Recent studies estimate cost savings from the use of AI ranging from 10% to 60%, yet you [Daron] assume only around 30% cost savings. Why is that?
Daron began with Eloundou et al.’s [OpenAI team] comprehensive study that found that the combination of generative AI, other AI technology, and computer vision could transform slightly over 20% of value-added tasks in the production process. But that’s a timeless prediction. Daron then looked at another study by Thompson et al. on a subset of these technologies—computer vision—which estimates that around a quarter of tasks that this technology can perform could be cost-effectively automated within 10 years.
The Thomson MIT team make the case that some tasks would be too cheap to replace with an AI vision system. A simple hypothetical example makes clear why these considerations are so important. Consider a small bakery evaluating whether to automate with computer vision. Bureau of Labor Statistics O*NET data imply that checking food quality comprises roughly 6% of the duties of a baker. A small bakery with five bakers making typical salaries ($48,000 each per year), thus has potential labor savings from automating this task of $14,000 per year. This amount is far less than the cost of developing, deploying and maintaining a computer vision system and so we would conclude that it is not economical to substitute human labor with an AI system at this bakery.
Nextbigfuture notes that the AI systems need to target the bigger opportunities with a business model that provides the benefits. AI chat systems could replace 80-100% of the internet searches that Google makes $200 billion per year performing. Vision systems with extensive GPU AI compute is not the only approach to applying AI.
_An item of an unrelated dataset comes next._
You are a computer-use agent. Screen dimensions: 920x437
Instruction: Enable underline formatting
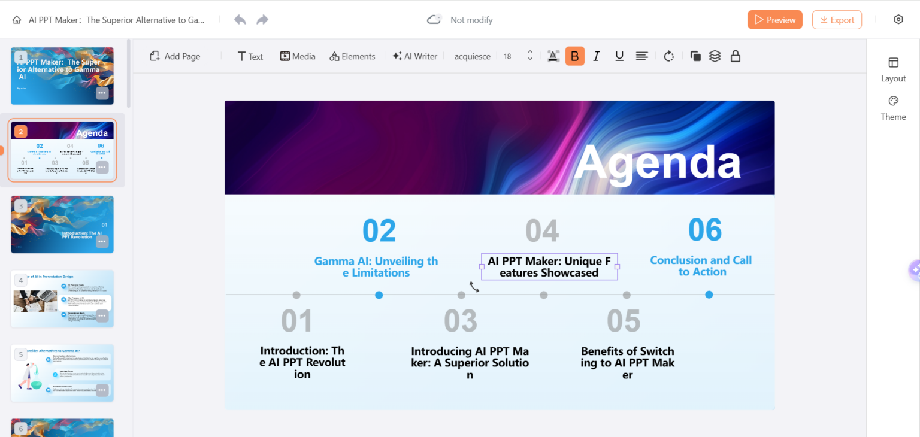tap(619, 56)
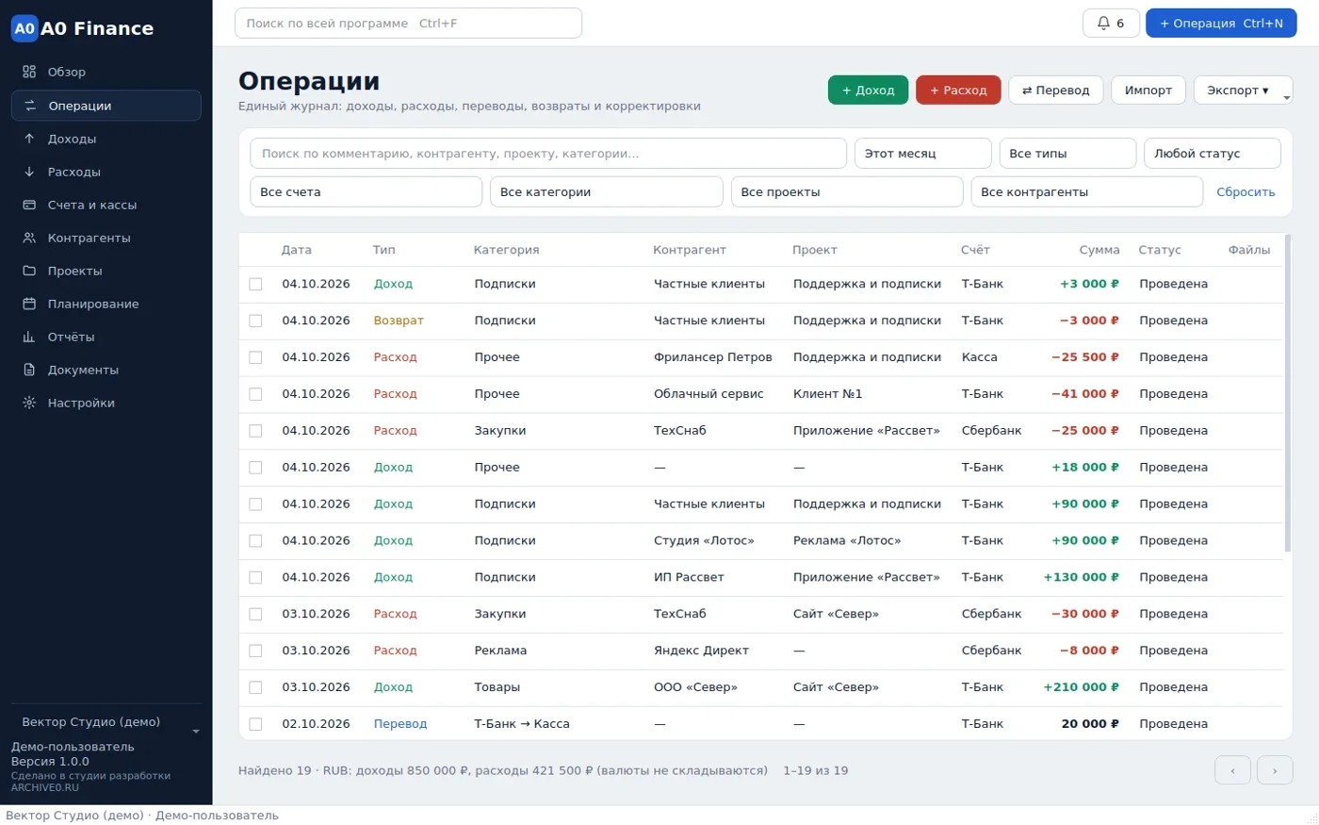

Daron Acemoglu: Of the three detailed studies published on AI-related costs, I chose to exclude the one with the highest cost savings—Peng et al. estimates of 56%—because the task in the study that AI technology so markedly improved was notably simple. It seems unlikely that other, more complex, tasks will be affected as much. Specifically, the study focuses on time savings incurred by utilizing AI technology—in this case, GitHub Copilot—for programmers to write simple subroutines in HTML, a task for which GitHub Copilot had been extensively trained. My sense is that such cost savings won’t translate to more complex, open-ended tasks like summarizing texts, where more than one right answer exists. So, I excluded this study from my cost-savings estimate and instead averaged the savings from the other two studies.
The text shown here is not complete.